When the data below is printed, every line must match exactly and the images must be absent.

(Screenshot grounding data)

· · ·

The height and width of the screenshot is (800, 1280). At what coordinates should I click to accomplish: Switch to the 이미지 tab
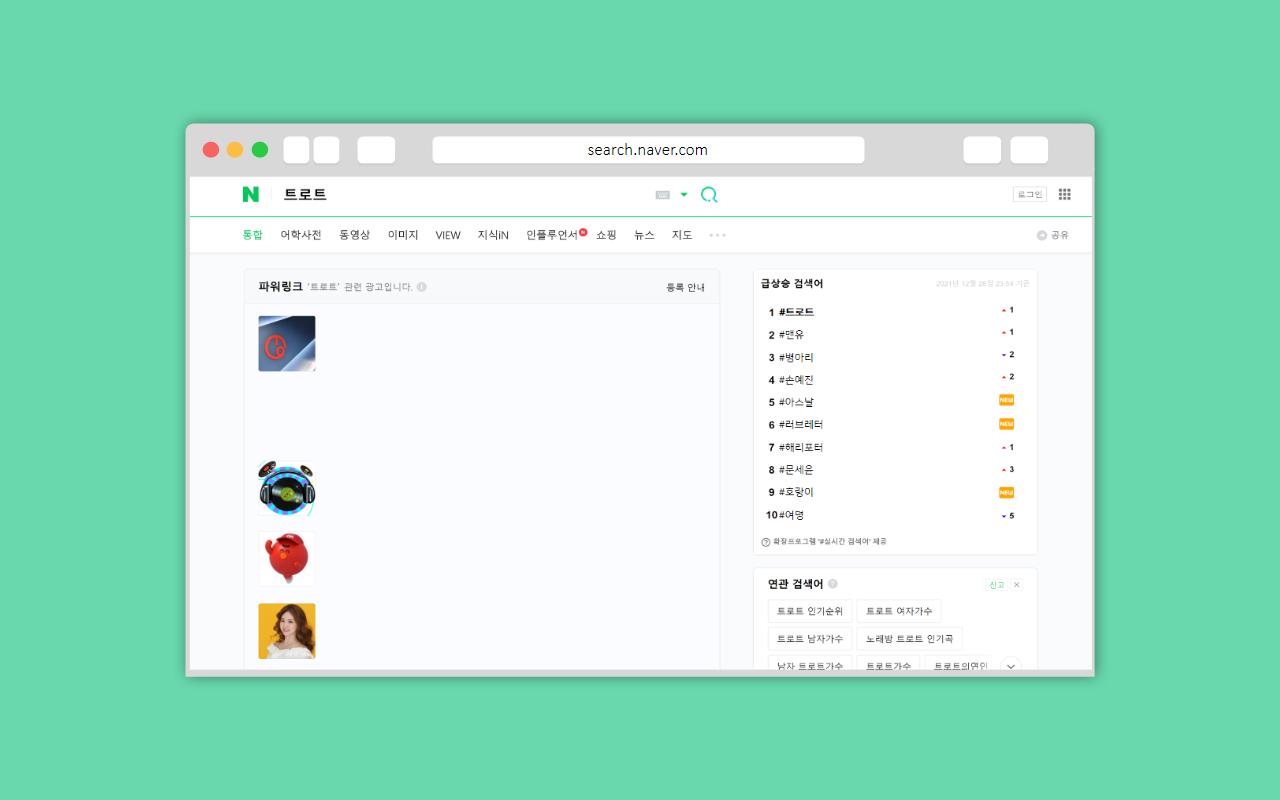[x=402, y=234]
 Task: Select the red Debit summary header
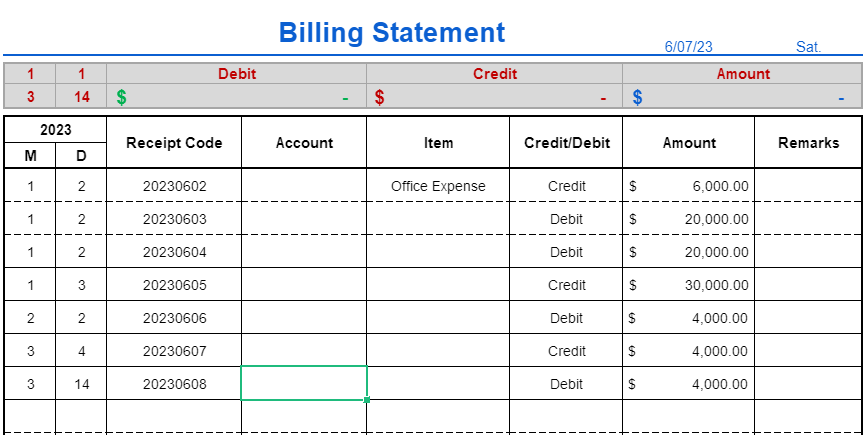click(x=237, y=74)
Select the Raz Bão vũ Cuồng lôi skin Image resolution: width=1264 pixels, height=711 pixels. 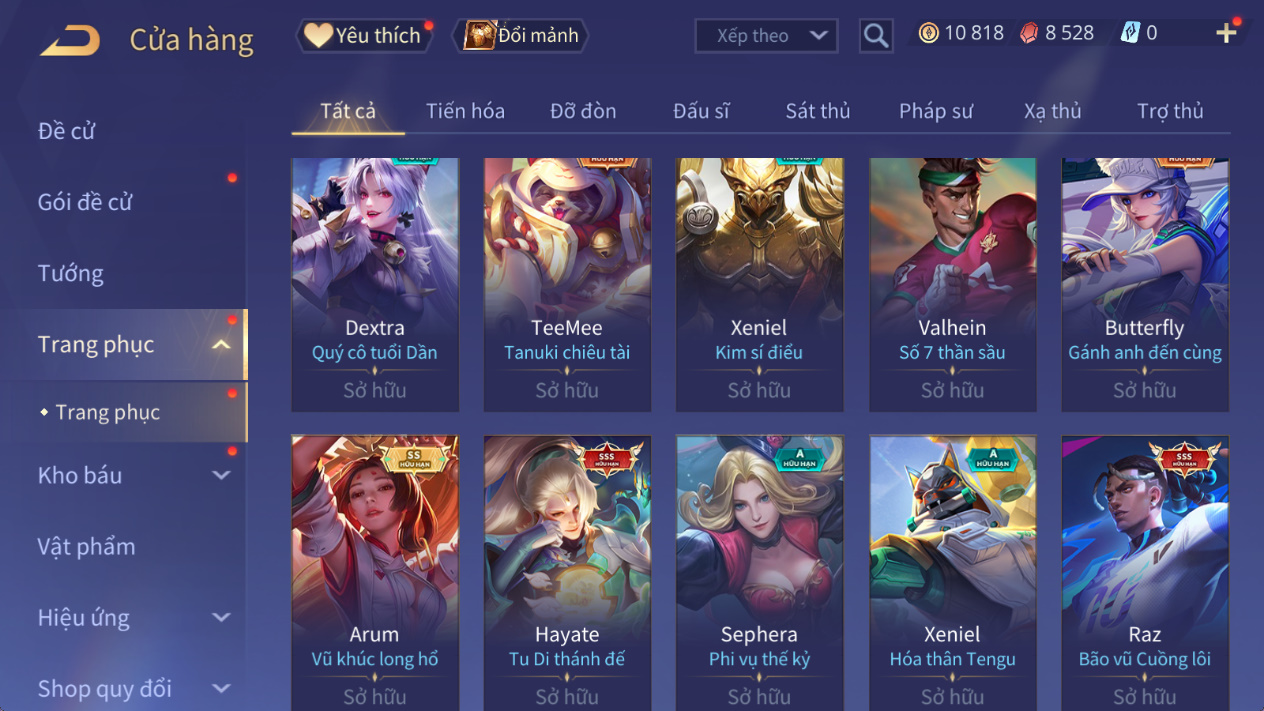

· · ·

Exercise result —
The height and width of the screenshot is (800, 1280). At what coordinates should I click to accomplish: Switch to the 이미지 tab
[x=402, y=234]
 Task: Select the red Debit summary header
click(x=237, y=74)
Select the Raz Bão vũ Cuồng lôi skin Image resolution: width=1264 pixels, height=711 pixels. 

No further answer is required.